Copy out every row below word for word, leaving out the pictures.

--- Start ---

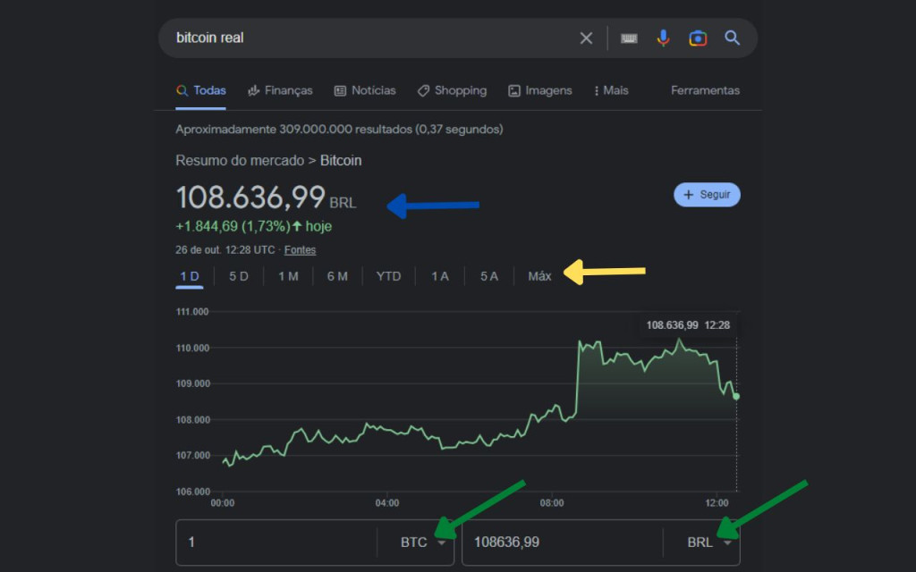
Task: Open the Ferramentas menu
Action: [705, 90]
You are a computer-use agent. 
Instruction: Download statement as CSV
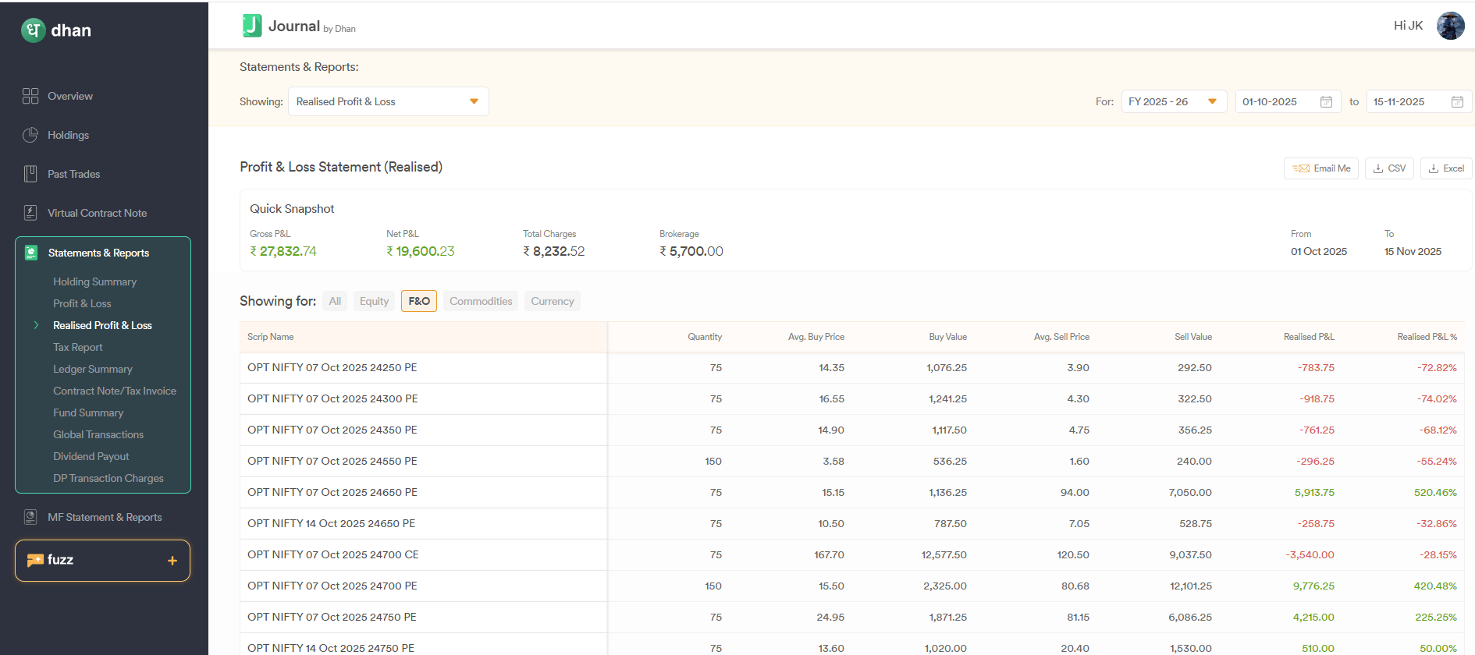[1389, 168]
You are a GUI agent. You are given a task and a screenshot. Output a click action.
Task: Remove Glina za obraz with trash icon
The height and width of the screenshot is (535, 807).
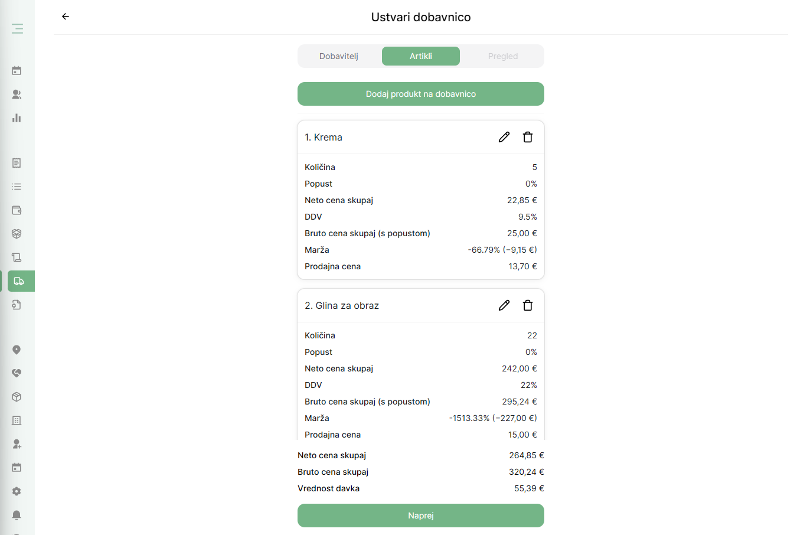pos(528,305)
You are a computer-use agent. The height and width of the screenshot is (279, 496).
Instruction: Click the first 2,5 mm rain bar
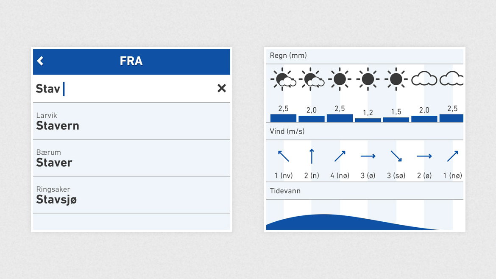284,118
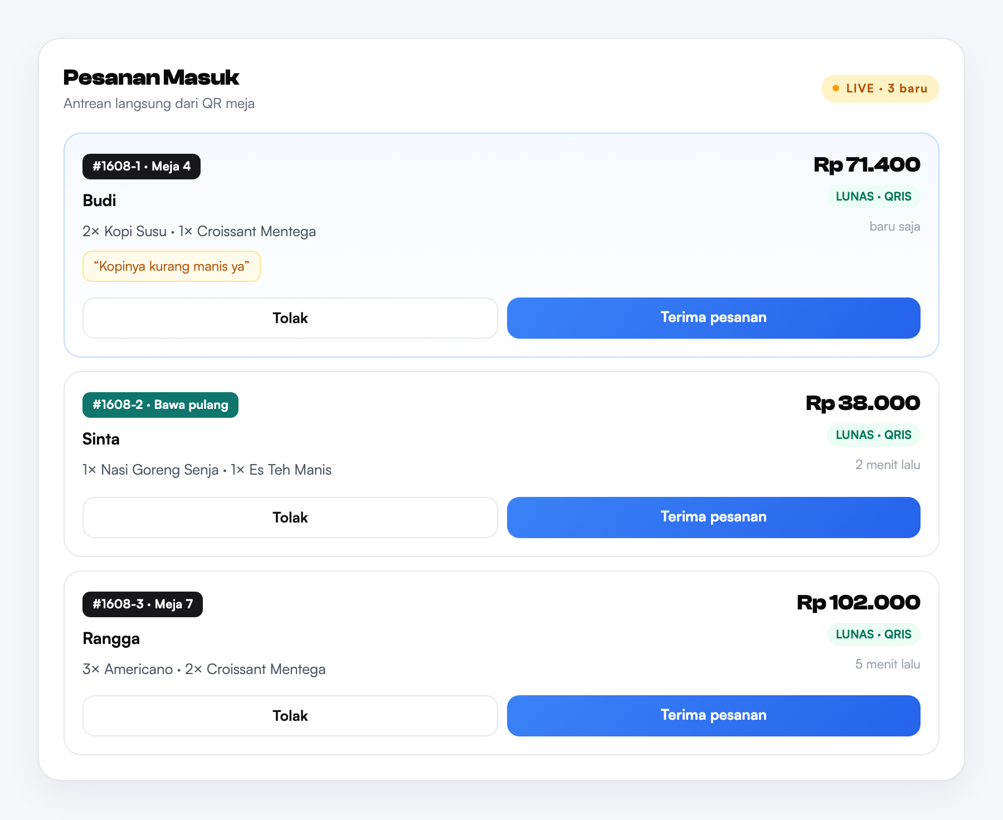Select the #1608-2 Bawa pulang tag
The width and height of the screenshot is (1003, 820).
coord(160,405)
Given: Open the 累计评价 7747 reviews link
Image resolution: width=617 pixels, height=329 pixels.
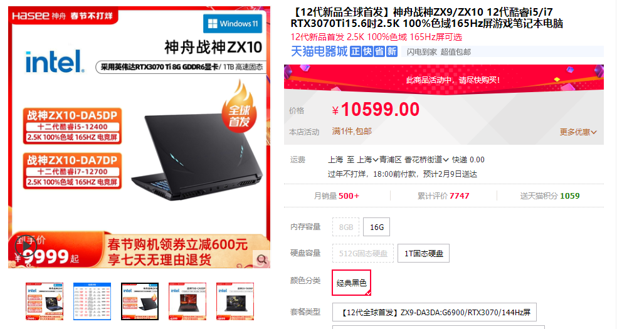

--- End ---

Answer to this exercise:
Task: Open the Ferramentas menu
Action: [705, 90]
You are a computer-use agent. 
Instruction: Download statement as CSV
[1389, 168]
You are a GUI agent. You are given a task and a screenshot. Output a click action.
Task: Remove Glina za obraz with trash icon
The height and width of the screenshot is (535, 807).
pos(528,305)
You are a computer-use agent. The height and width of the screenshot is (279, 496).
Instruction: Click the first 2,5 mm rain bar
284,118
Select the #1608-2 Bawa pulang tag
The width and height of the screenshot is (1003, 820).
coord(160,405)
Given: Open the 累计评价 7747 reviews link
Image resolution: width=617 pixels, height=329 pixels.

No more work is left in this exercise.